I have no power in this moment, in this situation. There is nothing I can do. I’m trying not to cry as I feel a hand on my leg. I can’t look up. I can’t help.

There is silence only for a few moments before Edmond sits himself on a desk in front of all of us, looks up at a tile in the ceiling, and begins to pray.

He prays in Creole first, and then in English.

He thanks God first, and then asks for help.

He thanks God for JP. He thanks God for all of the children. He thanks God for information, for hope, for community. He thanks God out loud over my quiet and begging thoughts. Then he asks for protection. For a miracle. He asks that God give guidance to those Voodoo leaders who are currently resting for their ritual later that evening.

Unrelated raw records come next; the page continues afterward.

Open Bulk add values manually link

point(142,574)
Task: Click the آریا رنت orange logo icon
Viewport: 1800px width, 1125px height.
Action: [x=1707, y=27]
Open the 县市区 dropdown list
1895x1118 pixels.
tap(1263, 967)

Everybody takes turns, and nobody moves for nearly an hour. Soon, we have to get back to work, but in these moments every ounce of effort that I’ll be able to give for the entire day is focused on these words, "Please protect our baby."

The silence broke and we all went back to our tasks, avoiding every question and shielding 36 children from the truth that Jean Pierre would more than likely never come back to them.

Two nights later as I sat on the steps in the front of the home with Camilla on my lap, braiding the front of my hair, we heard a knock on the gate. It was dark. Typically, we don’t stay out after dark. All the kids were either in the yard, bathing, or in their rooms, so whoever was knocking on the gate was probably just someone coming up from the school. I yelled for one of the boys to go to the gate as there was another knock. James walked out, asking over his shoulder if we wanted to play cards, and peeked through the opening in the gate.

He turned back to me quickly, whipped around, and unlocked the gate.

Jean Pierre was perched on his mother’s hip.

I stood up and yelled for Lucilla. Camilla screamed and ran to get the girls.

I ran down the steps towards JP and wrapped my arms around both of them.

I yelled for Lucilla again as we walked to the steps. They both needed help, bandages, and food. Jean Pierre was covered in dirt and urine but wasn’t bleeding or burnt. His mom had burns running up her back and no longer had hair. She cried out in pain as she sat on the first step, and handed Jean Pierre over as James ran down the street to the school to raid the pharmacy.

As James cleaned JP’s mother’s back she told us what she did. The afternoon of the ritual she ran away. She was told by the Voodoo priests to go fetch water. She told us that as she went to fetch the water, she didn’t start running until she got to the pipe. She didn’t feel like she could run away until she got to the pipe because she didn’t know where to go. When she reached the pipe she realized she had somewhere to run to.

The night she brought JP back to us, she was taken to a domestic protection mission shelter. She visits Jean Pierre at the home about once a month. Jean Pierre learned, that night, that he has 36 brothers and sisters and a family who will stay up all night just to hold him and pray over him. That night we all learned that miracles do happen.